▶ **THE PROBLEM**:
The records underneath are to be repeated exactly, with the pictures left out.

[Stored data]
──────
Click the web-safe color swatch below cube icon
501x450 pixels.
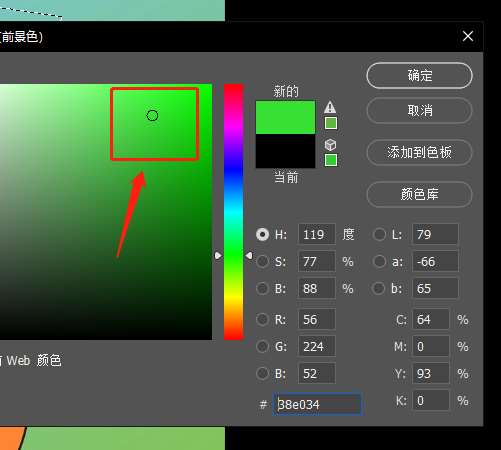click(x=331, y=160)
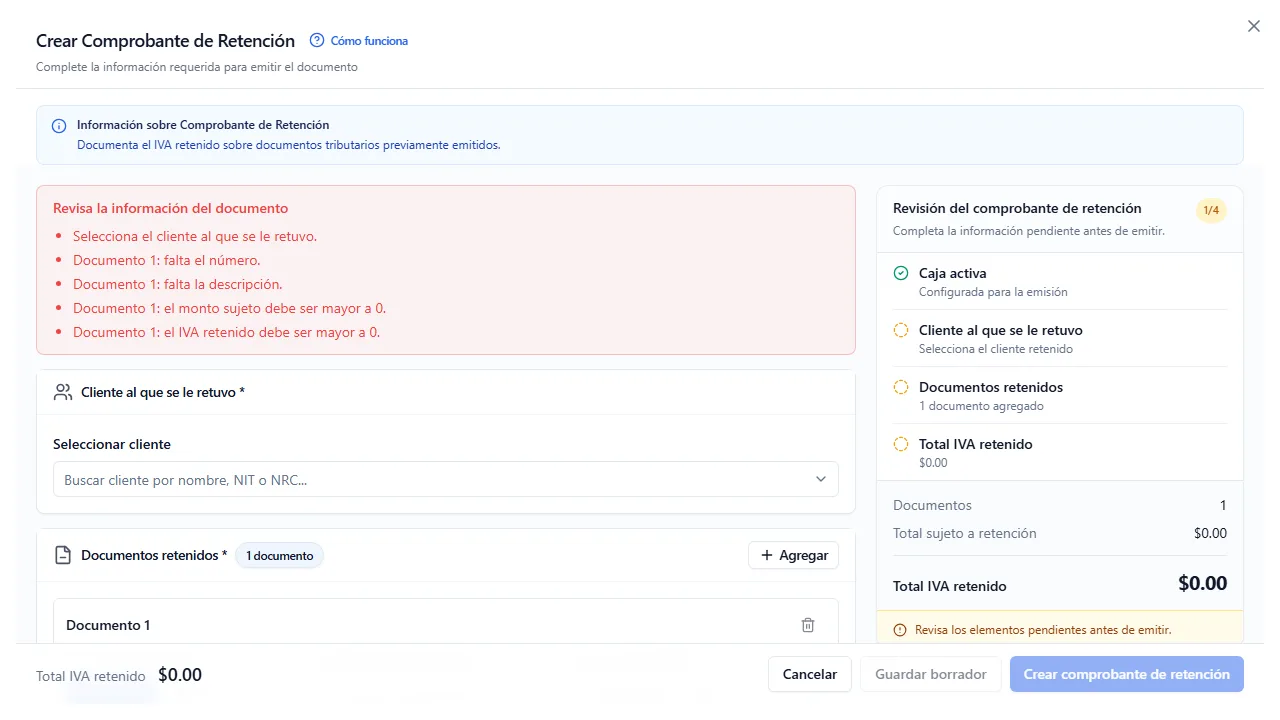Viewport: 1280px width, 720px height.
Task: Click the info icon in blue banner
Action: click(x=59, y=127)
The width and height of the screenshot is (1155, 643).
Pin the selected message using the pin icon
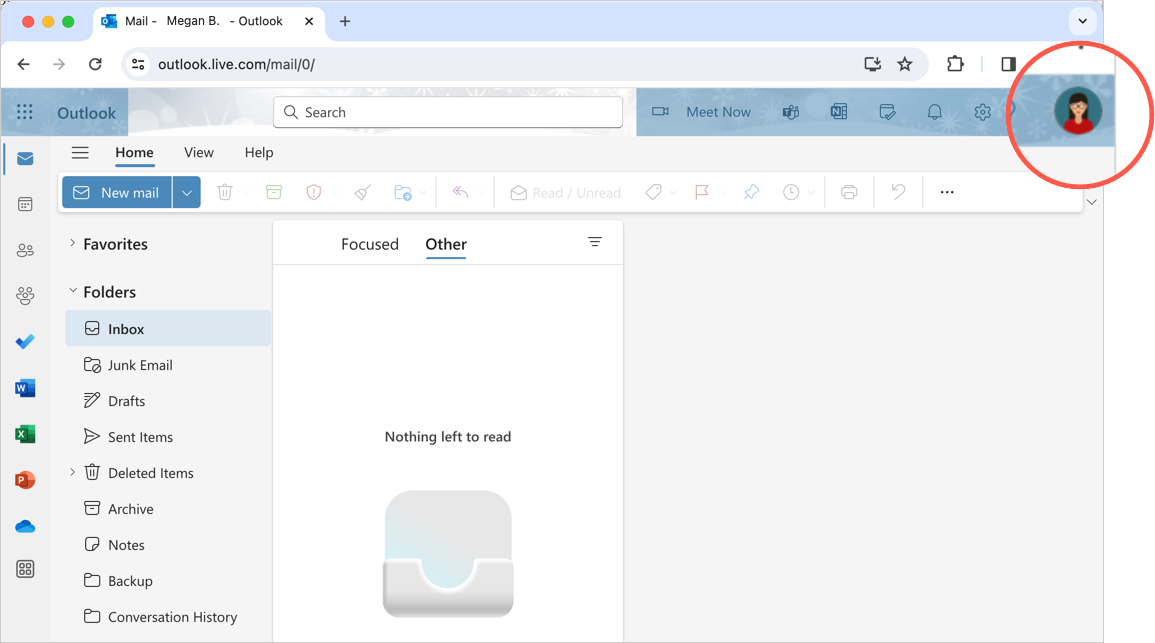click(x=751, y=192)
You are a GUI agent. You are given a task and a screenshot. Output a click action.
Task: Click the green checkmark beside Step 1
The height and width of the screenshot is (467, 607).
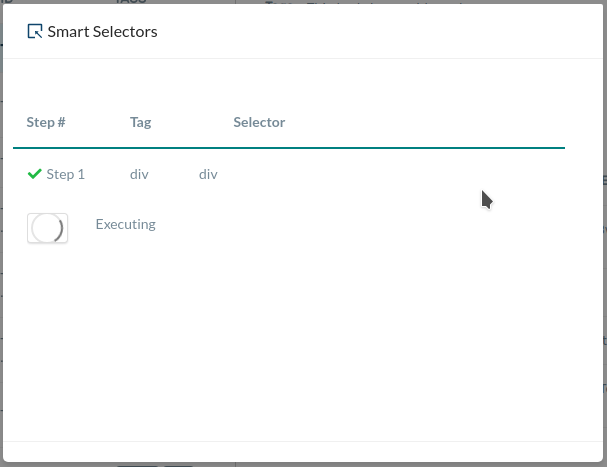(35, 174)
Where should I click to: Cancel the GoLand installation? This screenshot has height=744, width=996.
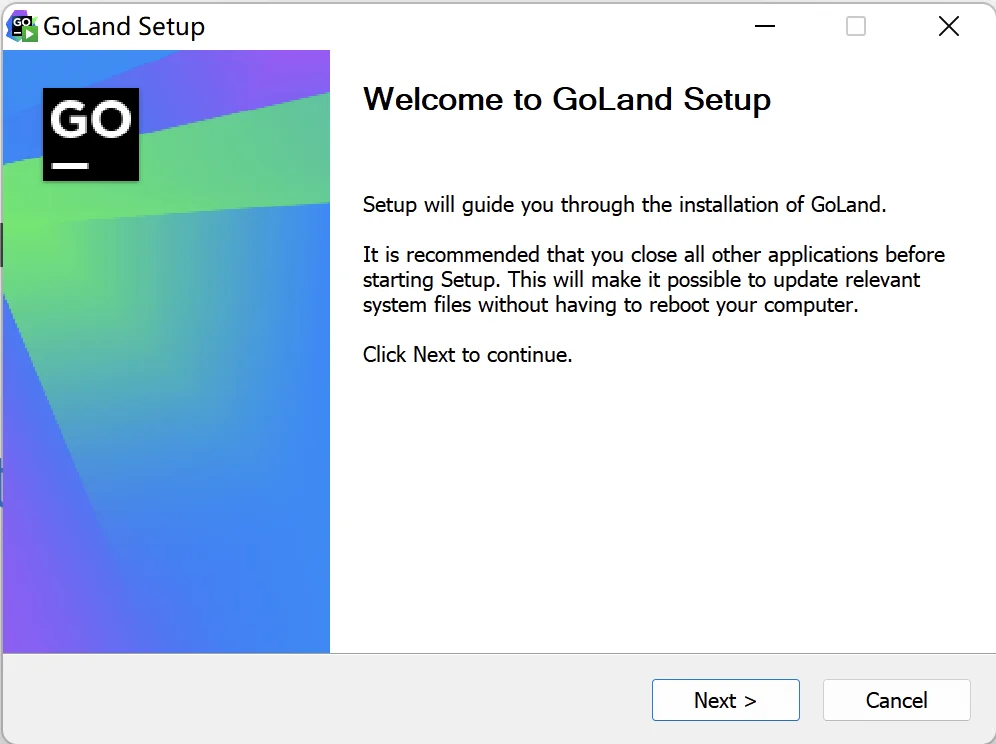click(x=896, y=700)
──────
▶ **RESULT**:
Click the web-safe color swatch below cube icon
501x450 pixels.
click(x=331, y=160)
Viewport: 1280px width, 720px height.
Task: Click the info icon in blue banner
Action: click(x=59, y=127)
The width and height of the screenshot is (1155, 643).
Pin the selected message using the pin icon
click(x=751, y=192)
You are a GUI agent. You are given a task and a screenshot. Output a click action.
Task: Click the green checkmark beside Step 1
The height and width of the screenshot is (467, 607).
(35, 174)
Where should I click to: Cancel the GoLand installation? This screenshot has height=744, width=996.
click(x=896, y=700)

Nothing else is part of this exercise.